The fix is to ignore moves smaller than a few pixels, and to force the bar visible near the very top of the page (where a hidden nav is only annoying):
document.addEventListener('DOMContentLoaded', function () {
const navbar = document.getElementById('navbar');
const DELTA = 5; // ignore scroll moves smaller than this
const TOP_ZONE = 80; // always show the nav near the top
let lastScrollTop = 0;
window.addEventListener('scroll', function () {
const scrollTop = window.pageYOffset || document.documentElement.scrollTop;
if (Math.abs(scrollTop - lastScrollTop) <= DELTA) return; // too small, ignore
if (scrollTop < TOP_ZONE) {
navbar.classList.remove('hide-navbar'); // near top, force show
} else if (scrollTop > lastScrollTop) {
navbar.classList.add('hide-navbar'); // down -> hide
} else {
navbar.classList.remove('hide-navbar'); // up -> show
}
lastScrollTop = scrollTop;
});
});
Run the same scroll session through the fixed decision and the jiggle stops mattering:
// scroll-logic-fixed.js — run with: node scroll-logic-fixed.js
function decide(scrollTop, lastScrollTop, delta) {
if (Math.abs(scrollTop - lastScrollTop) <= delta) return "no change (move too small)";
if (scrollTop < 80) return "remove hide-navbar (near top, force show)";
return scrollTop > lastScrollTop ? "add hide-navbar (going down)"

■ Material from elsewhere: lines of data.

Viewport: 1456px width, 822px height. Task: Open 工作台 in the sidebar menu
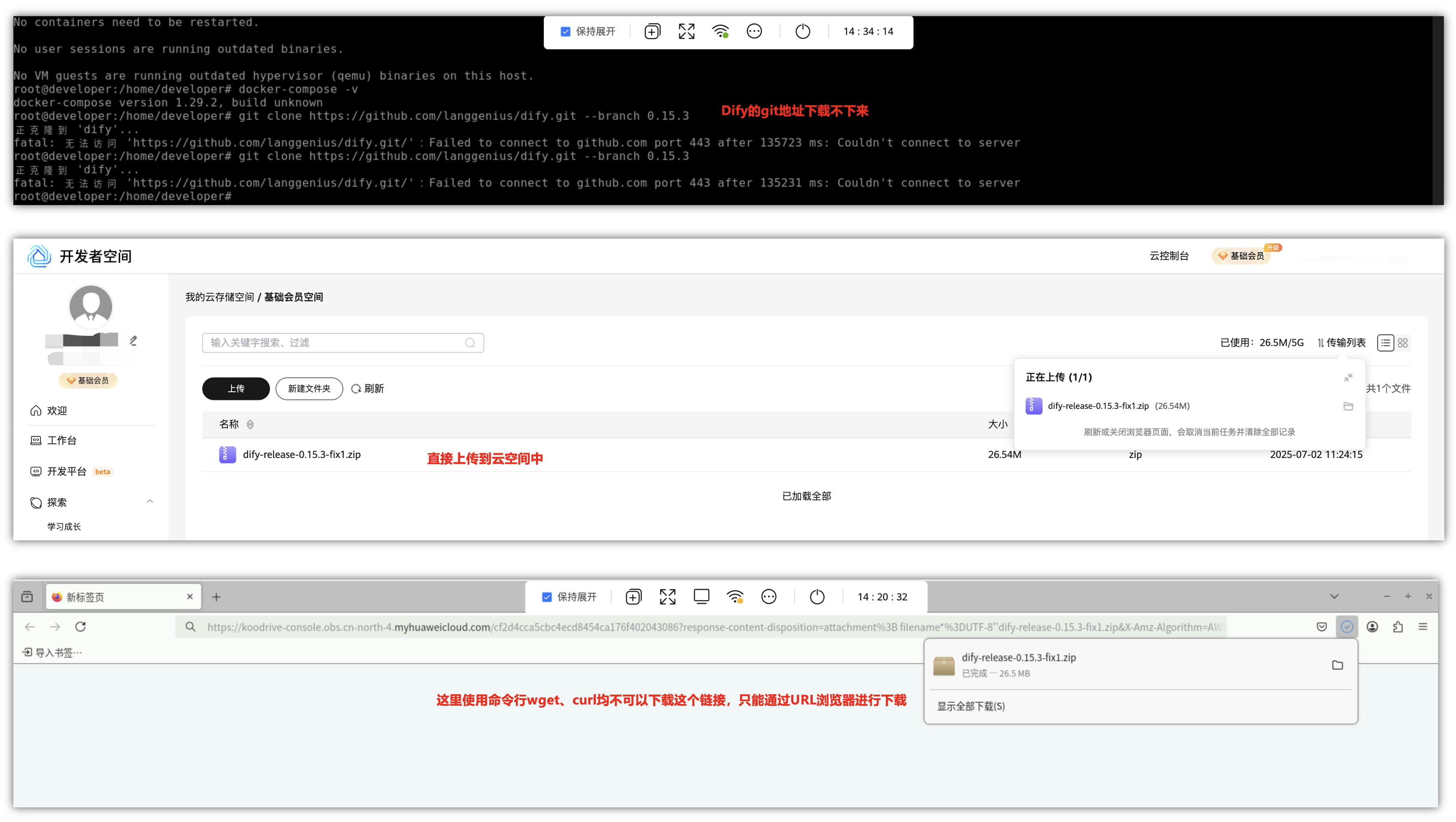tap(62, 440)
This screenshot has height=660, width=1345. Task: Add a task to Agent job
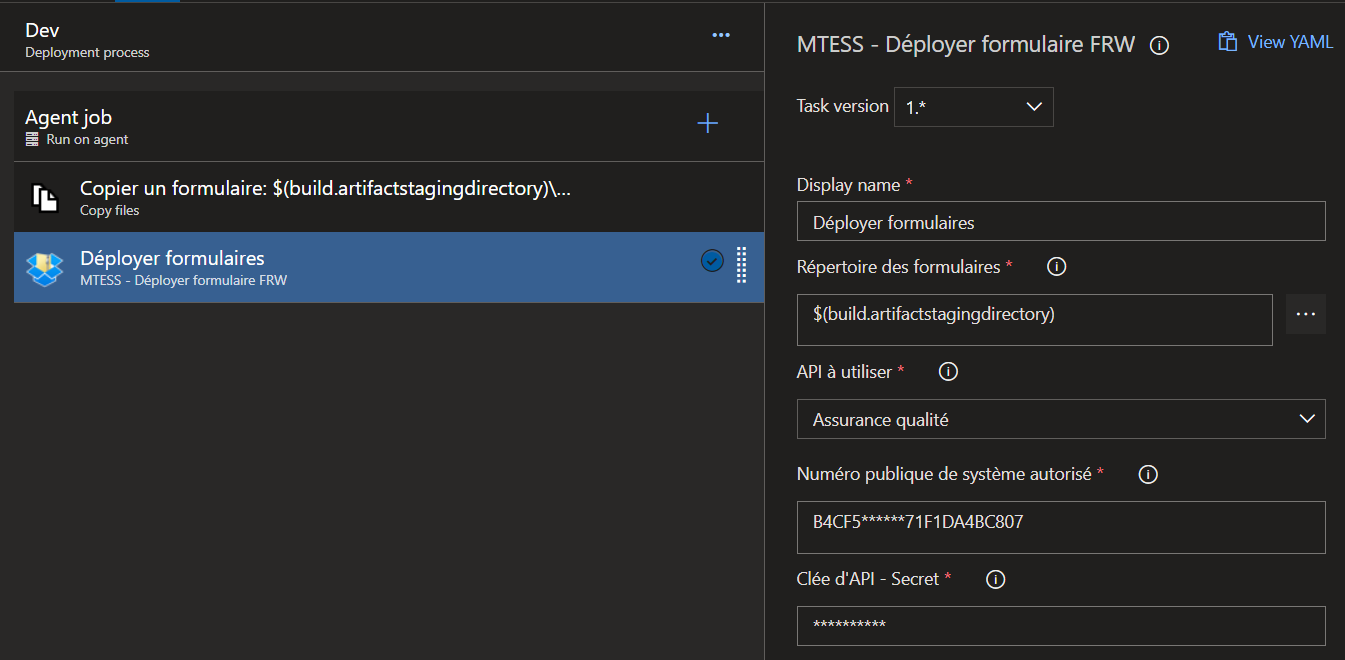click(708, 123)
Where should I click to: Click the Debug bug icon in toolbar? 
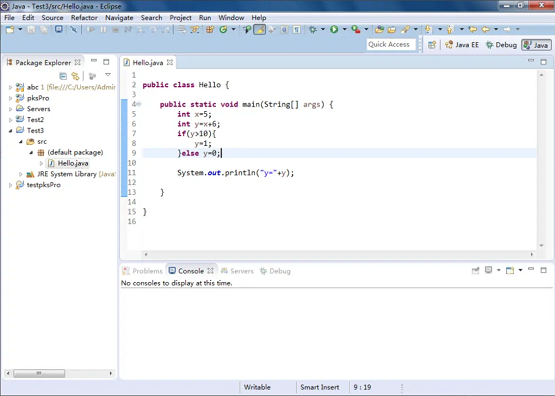coord(313,29)
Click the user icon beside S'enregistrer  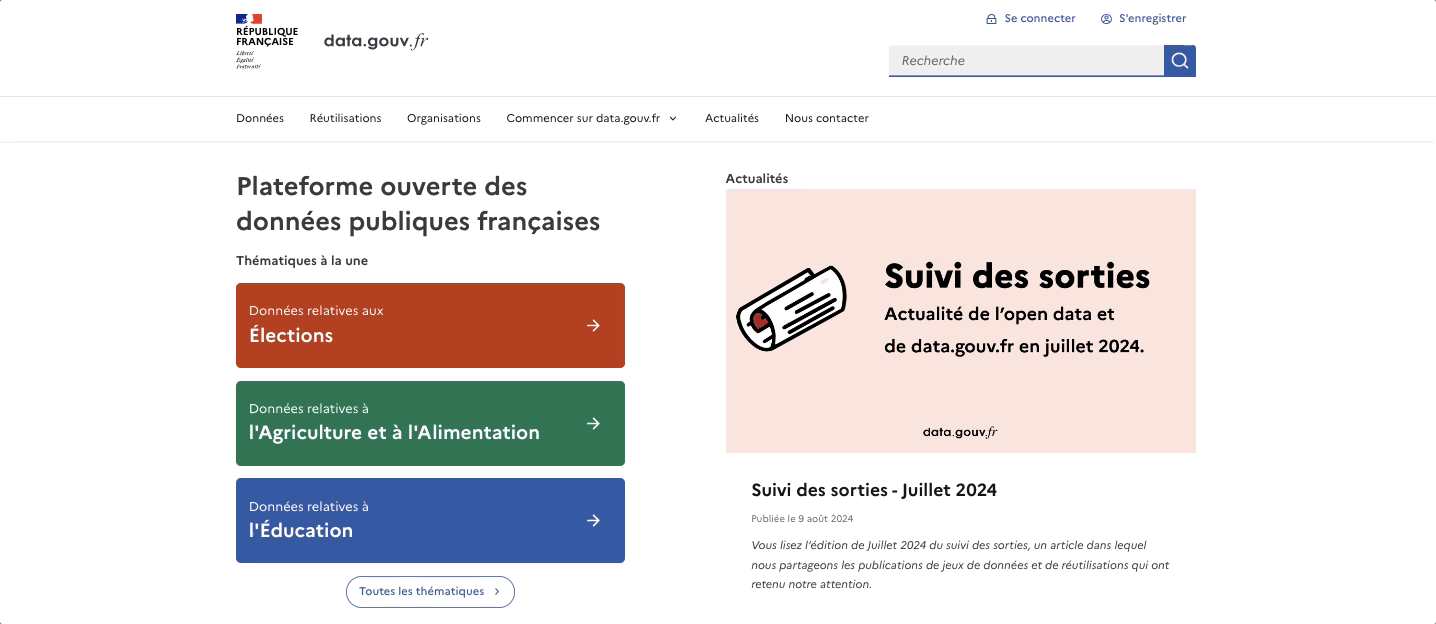click(1106, 19)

: "remove hide-navbar (going up)";
}
let last = 0;
for (const y of [0, 120, 340, 200, 60, 62, 61]) {
console.log(`scrollTop=${String(y).padStart(3)} last=${String(last).padStart(3)} -> ${decide(y, last, 5)}`);
last = y;
}
We ran that on Node. The real output:
scrollTop= 0 last= 0 -> no change (move too small)
scrollTop=120 last= 0 -> add hide-navbar (going down)
scrollTop=340 last=120 -> add hide-navbar (going down)
scrollTop=200 last=340 -> remove hide-navbar (going up)
scrollTop= 60 last=200 -> remove hide-navbar (near top, force show)
scrollTop= 62 last= 60 -> no change (move too small)
scrollTop= 61 last= 62 -> no change (move too small)
The two real direction changes still register. The one- and two-pixel twitches at the bottom now resolve to “no change,” so the bar stays put. And the move that lands inside the top 80 pixels forces the nav back on screen instead of leaving it hidden at the top of the page.
You’ll know the delta is doing its job when you can rest a finger on the trackpad, watch the scroll position quiver by a pixel, and the navbar doesn’t react.
When this goes wrong
A few honest caveats from the parts that don’t show up in a quick demo:
- The handler runs on every scroll event, which can be dozens of times a second. The work here is cheap (a subtraction and a class toggle), so it’s fine, but if you pile heavier logic into the same handler you’ll want to throttle it or move the toggle into
requestAnimationFrame. - The pure-function tests above check the decision, not the rendering. They prove the direction logic is correct; they do not prove the CSS animates, the
<script>is wired up, or the id matches. The id in your HTML (id="navbar") and the id ingetElementById('navbar')have to be identical, and a typo there reproduces thenullerror from earlier. window.pageYOffsetis the old name forwindow.scrollY. Both still work;scrollYis the modern spelling if you’d rather not look it up later.
That’s the whole hack: one CSS class, one delta-guarded scroll handler, and the three failures — the null element, the dead top, and the pixel jiggle — that stand between the naive version and one that doesn’t flicker.